In vivo brain pet responses and neuroendocrine alterations following serotonin release in depressed patients versus healthy controls

The indoleamine hypothesis of depression proposes that major depression is due to a deficiency of available serotonin or subsensitivity of key serotonin receptors in relevant brain regions. We and others have reported results from the serotonin-releasing fenfluramine challenge test which demonstrate a blunted serotonin-mediated prolactin (PRL) response to d-1 fenfluramine (FEN) in depressed patients compared with normal controls. The limitations of such results are that these studies only assess hypothalamic neural pathways and do not inform us about where in the brain such serotonin changes occur.
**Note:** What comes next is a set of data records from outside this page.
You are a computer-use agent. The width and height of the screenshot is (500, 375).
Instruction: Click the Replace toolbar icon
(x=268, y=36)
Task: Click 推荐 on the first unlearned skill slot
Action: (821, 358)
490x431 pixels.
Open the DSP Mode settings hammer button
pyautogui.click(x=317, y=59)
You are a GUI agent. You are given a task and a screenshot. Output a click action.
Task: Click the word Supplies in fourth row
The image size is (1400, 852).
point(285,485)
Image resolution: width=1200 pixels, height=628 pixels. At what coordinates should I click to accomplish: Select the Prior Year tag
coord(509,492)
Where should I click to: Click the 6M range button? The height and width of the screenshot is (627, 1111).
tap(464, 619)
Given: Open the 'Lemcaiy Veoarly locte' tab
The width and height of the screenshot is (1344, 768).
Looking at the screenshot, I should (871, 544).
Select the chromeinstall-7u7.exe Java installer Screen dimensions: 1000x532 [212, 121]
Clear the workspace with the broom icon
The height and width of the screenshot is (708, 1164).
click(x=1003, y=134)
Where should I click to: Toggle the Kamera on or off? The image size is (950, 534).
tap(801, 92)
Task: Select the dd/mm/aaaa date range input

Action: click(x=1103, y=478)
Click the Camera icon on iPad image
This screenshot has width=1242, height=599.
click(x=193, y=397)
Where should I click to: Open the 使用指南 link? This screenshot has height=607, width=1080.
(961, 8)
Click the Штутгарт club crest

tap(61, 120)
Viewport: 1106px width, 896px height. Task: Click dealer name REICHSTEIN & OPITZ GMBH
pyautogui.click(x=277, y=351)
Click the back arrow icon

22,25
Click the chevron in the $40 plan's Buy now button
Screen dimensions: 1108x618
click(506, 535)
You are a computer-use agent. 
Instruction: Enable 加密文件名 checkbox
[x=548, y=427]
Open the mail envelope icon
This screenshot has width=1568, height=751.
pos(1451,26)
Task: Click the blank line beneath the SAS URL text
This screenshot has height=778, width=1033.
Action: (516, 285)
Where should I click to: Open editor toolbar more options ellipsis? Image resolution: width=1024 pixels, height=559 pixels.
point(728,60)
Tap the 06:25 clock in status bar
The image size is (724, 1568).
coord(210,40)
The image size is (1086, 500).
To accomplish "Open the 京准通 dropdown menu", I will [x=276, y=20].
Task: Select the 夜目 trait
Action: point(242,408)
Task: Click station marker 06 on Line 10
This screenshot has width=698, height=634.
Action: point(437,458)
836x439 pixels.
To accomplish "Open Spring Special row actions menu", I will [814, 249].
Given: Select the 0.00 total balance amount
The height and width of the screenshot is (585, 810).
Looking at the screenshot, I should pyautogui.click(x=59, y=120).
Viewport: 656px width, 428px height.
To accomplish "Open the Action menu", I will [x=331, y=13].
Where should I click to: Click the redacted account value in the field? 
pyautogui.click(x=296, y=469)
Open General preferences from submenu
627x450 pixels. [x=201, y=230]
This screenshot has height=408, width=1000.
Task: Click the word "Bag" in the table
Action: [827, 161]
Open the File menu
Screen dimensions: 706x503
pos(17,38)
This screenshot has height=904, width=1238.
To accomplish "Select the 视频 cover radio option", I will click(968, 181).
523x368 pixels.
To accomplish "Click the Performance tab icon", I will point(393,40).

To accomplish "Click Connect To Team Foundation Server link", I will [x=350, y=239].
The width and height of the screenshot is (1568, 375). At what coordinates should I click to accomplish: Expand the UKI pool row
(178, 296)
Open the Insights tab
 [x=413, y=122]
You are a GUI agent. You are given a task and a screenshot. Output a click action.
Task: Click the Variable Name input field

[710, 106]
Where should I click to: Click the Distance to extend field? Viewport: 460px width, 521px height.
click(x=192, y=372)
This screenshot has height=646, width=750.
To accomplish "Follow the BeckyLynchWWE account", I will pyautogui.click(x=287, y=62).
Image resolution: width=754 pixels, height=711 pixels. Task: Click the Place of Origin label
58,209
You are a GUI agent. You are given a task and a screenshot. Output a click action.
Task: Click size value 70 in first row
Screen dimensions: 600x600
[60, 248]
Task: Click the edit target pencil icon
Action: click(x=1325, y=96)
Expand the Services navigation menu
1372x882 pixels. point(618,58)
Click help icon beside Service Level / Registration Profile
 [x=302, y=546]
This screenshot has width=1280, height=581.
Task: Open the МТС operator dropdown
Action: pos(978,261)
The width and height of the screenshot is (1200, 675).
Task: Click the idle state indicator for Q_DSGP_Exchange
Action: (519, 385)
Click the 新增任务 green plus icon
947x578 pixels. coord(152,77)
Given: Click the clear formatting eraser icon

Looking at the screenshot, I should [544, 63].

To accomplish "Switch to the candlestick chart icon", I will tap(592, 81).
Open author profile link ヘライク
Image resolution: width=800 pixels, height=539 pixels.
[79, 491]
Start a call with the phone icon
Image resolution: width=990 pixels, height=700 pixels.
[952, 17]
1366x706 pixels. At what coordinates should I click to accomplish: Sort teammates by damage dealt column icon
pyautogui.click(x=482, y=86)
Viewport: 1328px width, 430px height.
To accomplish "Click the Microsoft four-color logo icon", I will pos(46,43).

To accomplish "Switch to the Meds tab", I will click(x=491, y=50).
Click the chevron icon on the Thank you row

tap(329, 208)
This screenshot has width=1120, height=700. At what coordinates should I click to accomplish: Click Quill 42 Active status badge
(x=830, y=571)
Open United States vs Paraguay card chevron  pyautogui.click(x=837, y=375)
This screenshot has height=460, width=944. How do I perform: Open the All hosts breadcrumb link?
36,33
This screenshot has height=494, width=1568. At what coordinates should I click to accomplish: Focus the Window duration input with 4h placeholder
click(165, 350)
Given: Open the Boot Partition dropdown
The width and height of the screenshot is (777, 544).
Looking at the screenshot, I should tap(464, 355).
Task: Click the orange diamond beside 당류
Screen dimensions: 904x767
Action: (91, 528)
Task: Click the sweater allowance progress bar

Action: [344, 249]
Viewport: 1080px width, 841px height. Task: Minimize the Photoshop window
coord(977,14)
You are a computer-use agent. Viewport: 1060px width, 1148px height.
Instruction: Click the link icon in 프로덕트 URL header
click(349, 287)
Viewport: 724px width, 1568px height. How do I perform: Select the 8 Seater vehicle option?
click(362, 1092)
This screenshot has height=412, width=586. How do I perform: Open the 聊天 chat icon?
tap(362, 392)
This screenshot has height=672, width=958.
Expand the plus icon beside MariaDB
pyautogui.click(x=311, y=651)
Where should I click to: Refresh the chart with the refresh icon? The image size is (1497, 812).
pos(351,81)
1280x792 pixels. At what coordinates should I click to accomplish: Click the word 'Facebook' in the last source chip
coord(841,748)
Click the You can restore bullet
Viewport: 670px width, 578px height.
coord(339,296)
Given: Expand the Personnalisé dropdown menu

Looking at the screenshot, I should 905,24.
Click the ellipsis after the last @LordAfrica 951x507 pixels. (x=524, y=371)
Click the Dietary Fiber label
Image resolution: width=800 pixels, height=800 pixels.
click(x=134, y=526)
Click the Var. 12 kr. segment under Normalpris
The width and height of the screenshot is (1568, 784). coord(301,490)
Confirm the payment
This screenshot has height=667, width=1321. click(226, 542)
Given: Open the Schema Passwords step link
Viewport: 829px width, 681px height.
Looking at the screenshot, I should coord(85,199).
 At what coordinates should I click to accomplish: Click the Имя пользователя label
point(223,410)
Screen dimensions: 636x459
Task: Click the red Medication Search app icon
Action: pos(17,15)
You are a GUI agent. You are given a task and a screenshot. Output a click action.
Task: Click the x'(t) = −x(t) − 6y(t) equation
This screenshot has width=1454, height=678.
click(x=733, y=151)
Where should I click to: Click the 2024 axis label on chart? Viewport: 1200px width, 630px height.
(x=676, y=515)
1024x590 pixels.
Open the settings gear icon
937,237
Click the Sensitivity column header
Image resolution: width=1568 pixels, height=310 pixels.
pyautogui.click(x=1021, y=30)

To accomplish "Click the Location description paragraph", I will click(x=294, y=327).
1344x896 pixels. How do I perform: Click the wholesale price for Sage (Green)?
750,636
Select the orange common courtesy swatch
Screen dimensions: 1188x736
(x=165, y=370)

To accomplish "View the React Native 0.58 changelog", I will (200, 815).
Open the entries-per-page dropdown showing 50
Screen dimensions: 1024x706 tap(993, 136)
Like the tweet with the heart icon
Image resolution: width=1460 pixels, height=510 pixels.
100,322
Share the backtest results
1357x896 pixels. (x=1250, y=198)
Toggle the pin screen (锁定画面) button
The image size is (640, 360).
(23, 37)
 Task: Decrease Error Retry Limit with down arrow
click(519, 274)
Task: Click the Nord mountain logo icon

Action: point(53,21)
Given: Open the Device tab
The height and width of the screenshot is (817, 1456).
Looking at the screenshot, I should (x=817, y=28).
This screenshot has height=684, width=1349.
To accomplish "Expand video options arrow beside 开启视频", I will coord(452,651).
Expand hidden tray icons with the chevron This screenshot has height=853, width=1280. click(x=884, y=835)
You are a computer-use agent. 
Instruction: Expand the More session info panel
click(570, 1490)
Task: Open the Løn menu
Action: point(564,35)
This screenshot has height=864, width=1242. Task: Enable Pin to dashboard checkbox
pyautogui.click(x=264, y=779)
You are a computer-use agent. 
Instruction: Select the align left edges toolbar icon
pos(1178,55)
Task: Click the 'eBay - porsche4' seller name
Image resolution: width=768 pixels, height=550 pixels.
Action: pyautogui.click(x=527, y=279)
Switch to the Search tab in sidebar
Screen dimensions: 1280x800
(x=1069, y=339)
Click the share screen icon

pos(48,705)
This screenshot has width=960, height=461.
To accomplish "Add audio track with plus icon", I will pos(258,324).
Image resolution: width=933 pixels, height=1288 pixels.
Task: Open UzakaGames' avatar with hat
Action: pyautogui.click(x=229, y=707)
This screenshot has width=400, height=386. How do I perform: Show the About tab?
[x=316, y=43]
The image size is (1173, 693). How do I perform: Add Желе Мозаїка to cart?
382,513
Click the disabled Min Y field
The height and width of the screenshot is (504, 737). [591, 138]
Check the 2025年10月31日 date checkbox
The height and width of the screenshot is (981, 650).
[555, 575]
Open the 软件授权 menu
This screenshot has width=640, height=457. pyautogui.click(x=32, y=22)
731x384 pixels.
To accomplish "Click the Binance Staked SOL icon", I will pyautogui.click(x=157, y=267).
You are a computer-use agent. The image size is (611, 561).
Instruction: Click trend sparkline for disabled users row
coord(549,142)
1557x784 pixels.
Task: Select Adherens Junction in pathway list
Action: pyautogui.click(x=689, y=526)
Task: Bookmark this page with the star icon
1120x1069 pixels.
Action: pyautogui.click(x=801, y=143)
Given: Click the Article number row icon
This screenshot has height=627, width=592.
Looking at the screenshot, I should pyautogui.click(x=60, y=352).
We have recently described a methodology for visualizing in vivo regional brain responses to serotonin release with positron emission tomography (PET) by comparing regional brain glucose metabolism after administration of FEN, relative to placebo. We now report on differences between the neuroendocrine responses to FEN and regional brain metabolic responses (rCMRglu) following FEN in 11 patients with an untreated major depressive episode versus 6 healthy controls. The PRL response to FEN did not distinguish between groups. However, several statistically highly significant prefrontal cortical areas of increase in rCMRglu were seen in healthy controls, whereas no significant increases or decreases in regional glucose metabolism were seen in patients. No overlap was seen in degree of response in patients compared to controls. These results provide direct in vivo support for the indoleamine hypothesis of depression, and are a further step towards visualization of brain regions associated with neurotransmitter alterations that may underlie major depression.